The controversy surrounding the of the most famous of the five Nobel prizes is nothing all that new, due to the very nature of the award. Unlike the other awards, given for exceptional work in areas of expertise in Chemistry, Physics, Literature, and Physiology or Medicine, the Peace prize’s value can be a little harder to decipher.
According to the will of Alfred Nobel, a Swedish industrialist, inventor, and weapons manufacturer, the prize was to be awarded to an individual or organization who has “done the most or best work for fraternity between nations, for the abolition or reduction of standing armies and for the holding and promotion of peace congresses.”
But who can say who has done the “most or best work” to establish peace throughout the entire world?
Well, again, according to Nobel’s will, that task is to be decided by the Norwegian Nobel Committee, which includes five members appointed by the Parliament of Norway – so politicians.
Obviously, the prize was created with good intentions, to reward those who have made our world a safer and more peaceful place to live. However, over the years, it has become largely politicized, giving credence and increased notoriety to those who have done little to actually achieve peace.
Take Al Gore, for example, who won the award in 2007 because he made a movie about climate change or Barack Obama, who was 2009’s recipient simply because he won the election for president of the United States. And last year, Norway teenager Greta Thunberg nearly won because she stood up to adults and skipped school.
But this isn’t why the prize has suddenly come under such harsh criticism.
Can you guess why?
That’s right; it’s because Donald Trump has been nominated for it.

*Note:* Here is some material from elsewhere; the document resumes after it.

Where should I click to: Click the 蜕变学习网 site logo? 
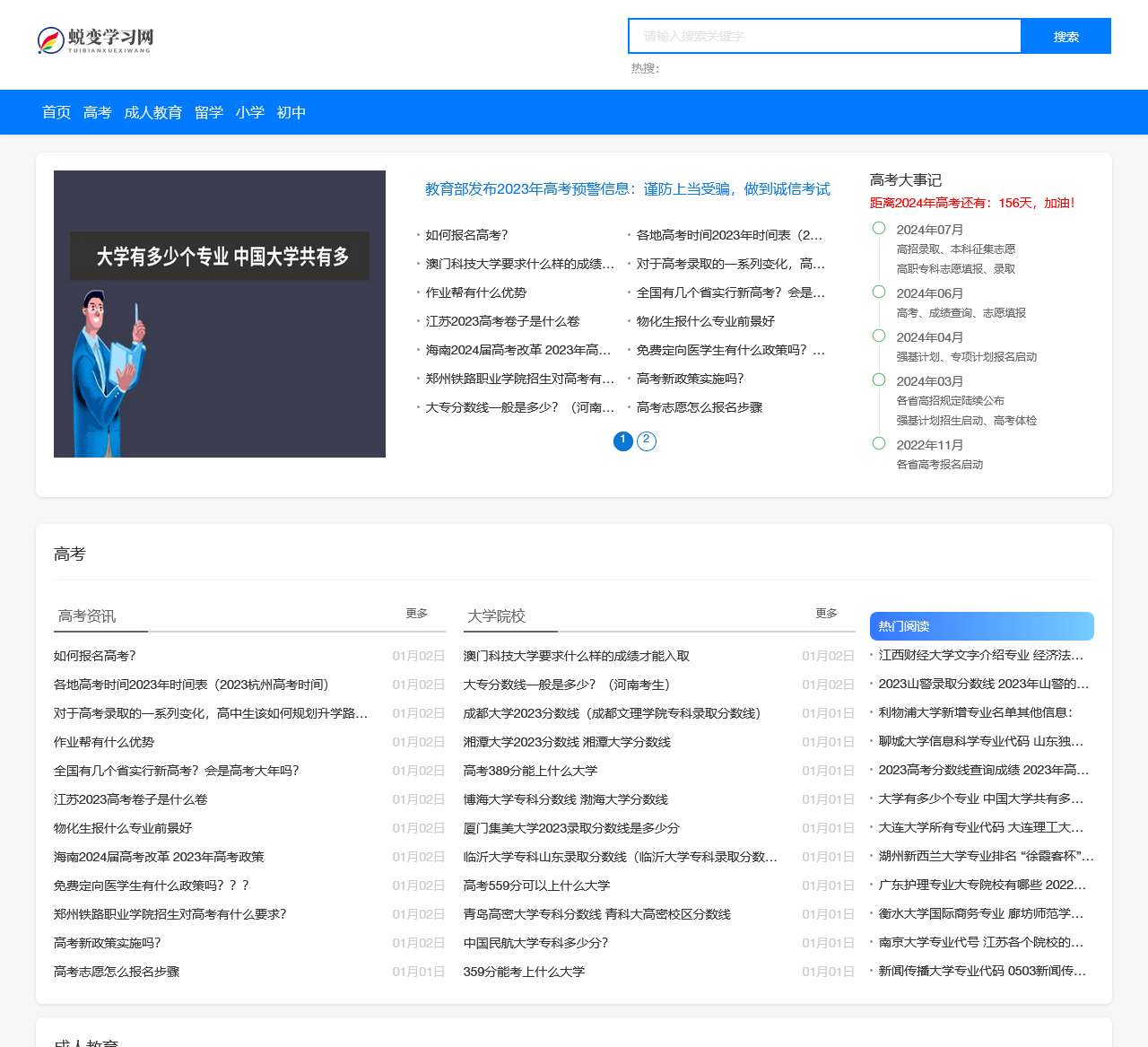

Trump was nominated first by Norwegian lawmaker Christian Tybring-Gjedde for his part in the recent peace treaty signed between Israel and the United Arab Emirates. In addition, Tybring-Gjedde says that Trump’s withdrawal of American troops in Afghanistan and Iraq counts as “the abolition or reduction of standing armies” that Nobel’s will states as a possible reason for nomination.

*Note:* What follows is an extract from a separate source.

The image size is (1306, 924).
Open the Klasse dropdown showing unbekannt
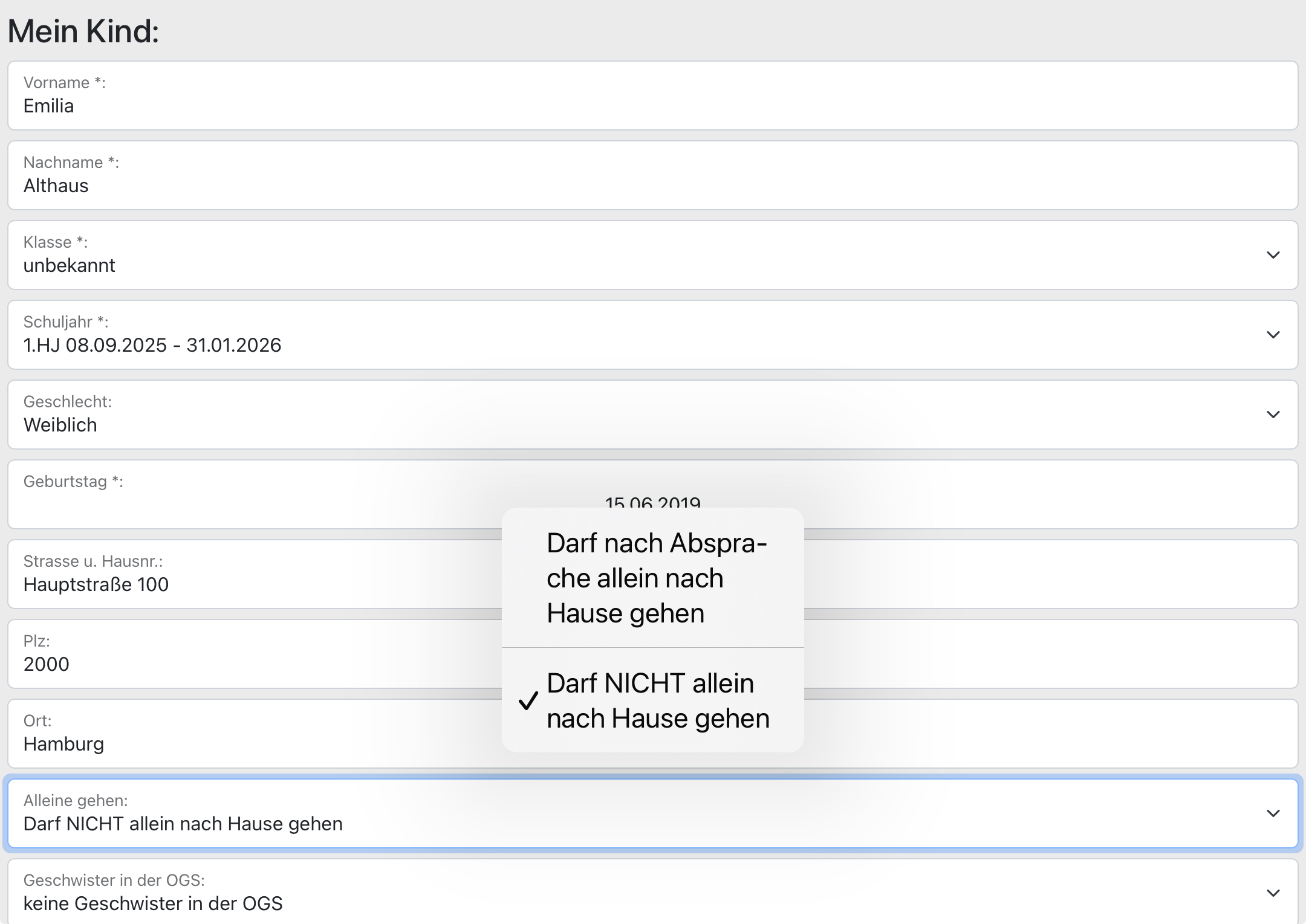(605, 255)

And Tybring-Gjedde wasn’t the only person to nominate Trump. Magnus Jacobsson, a Swedish parliamentarian, has also recognized Trump’s peace efforts, calling on his role in the recent Serbian/Kosovo peace deal.

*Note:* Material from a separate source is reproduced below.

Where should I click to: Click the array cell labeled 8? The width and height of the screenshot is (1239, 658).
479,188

But apparently, none of these efforts matter to the political left, or at least to Graeme Wood of The Atlantic.
Instead, he says that Trump’s nomination is just further proof that the prize and its prestige should be done away with, or at the very least put on hold until the committee has done a complete reevaluation of why they even give the prize in the first place.
According to Woods, the peace prize “has always been subjective,” but recently, “its incoherence has become too great. The honor doesn’t incentivize peace, if one year you give it to (Henry) Kissinger (starter of many conflicts, ender of one), and another you give to Mother Teresa (who never started a war, but who – as Christopher Hitchens liked to point out – used her Nobel lecture to inform the world that the ‘greatest destroyer of world peace’ was abortion.”
He continued by saying that Tybring-Gjedde’s nomination of Trump “suggests that brief conversations with hideous men are a reason to award the prize.” And before this, he asks, “Is it given for peace, or for rumors of peace? Do you deserve a prize for maintaining despots, as longs as the despots are part of a stable network? Is it given for accidentally wrecking a great military – or only if the destruction is intentional? What if you do all the right things, but you are a boor, or an alleged rapist?”
And while Woods might have a point about some of this, that the award should be given on merit and not political bias, I find it interesting that it took Trump getting nominated for him “woke” to the idea. I mean really, as he states the prize has been controversial for a while. So why now, is he just drawing conclusions about it?